#### WORKING DATA ####

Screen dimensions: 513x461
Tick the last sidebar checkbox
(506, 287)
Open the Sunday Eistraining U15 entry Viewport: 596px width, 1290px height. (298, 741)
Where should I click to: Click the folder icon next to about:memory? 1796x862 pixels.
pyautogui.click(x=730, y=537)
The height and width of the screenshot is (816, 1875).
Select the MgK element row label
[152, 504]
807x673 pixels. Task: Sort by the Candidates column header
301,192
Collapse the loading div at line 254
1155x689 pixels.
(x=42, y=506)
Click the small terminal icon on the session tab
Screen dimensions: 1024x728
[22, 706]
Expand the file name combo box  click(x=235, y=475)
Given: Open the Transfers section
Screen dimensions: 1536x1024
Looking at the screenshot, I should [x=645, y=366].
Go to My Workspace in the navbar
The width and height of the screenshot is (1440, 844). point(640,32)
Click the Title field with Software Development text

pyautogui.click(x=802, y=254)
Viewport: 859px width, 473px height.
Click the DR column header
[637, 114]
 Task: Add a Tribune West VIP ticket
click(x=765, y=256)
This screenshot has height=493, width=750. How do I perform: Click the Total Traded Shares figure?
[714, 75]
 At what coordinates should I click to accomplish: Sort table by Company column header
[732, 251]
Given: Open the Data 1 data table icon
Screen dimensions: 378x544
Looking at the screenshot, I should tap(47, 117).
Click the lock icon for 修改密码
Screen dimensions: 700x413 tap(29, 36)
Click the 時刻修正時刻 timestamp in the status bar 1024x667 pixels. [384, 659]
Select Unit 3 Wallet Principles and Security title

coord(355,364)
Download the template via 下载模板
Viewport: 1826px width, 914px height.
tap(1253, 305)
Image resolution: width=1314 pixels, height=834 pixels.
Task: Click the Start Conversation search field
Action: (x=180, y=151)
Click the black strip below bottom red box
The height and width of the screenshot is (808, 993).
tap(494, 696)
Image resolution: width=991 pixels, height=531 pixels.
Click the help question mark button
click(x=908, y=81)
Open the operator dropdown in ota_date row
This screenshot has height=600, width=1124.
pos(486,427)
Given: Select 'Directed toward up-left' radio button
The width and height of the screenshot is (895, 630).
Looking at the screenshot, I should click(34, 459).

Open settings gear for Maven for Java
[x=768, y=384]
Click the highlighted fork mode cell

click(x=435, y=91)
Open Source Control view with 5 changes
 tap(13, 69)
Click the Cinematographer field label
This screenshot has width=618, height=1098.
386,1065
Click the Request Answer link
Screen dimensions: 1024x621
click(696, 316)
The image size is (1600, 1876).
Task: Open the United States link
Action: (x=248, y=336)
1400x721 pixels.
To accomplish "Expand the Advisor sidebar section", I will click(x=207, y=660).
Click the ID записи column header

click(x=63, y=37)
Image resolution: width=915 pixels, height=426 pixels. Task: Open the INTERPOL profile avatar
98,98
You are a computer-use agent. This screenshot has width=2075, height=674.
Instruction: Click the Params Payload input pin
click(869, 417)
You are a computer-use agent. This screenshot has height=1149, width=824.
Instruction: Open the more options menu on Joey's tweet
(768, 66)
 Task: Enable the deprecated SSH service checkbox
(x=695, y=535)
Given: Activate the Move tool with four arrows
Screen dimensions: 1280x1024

####

* **GOAL OF THE EXERCISE**: Look through the listing, and copy each line in which the string "Given" turns up.

* **RESULT OF THIS EXERCISE**:
Given: Open the Transfers section
Given: Open the Data 1 data table icon
Given: Select 'Directed toward up-left' radio button
Given: Activate the Move tool with four arrows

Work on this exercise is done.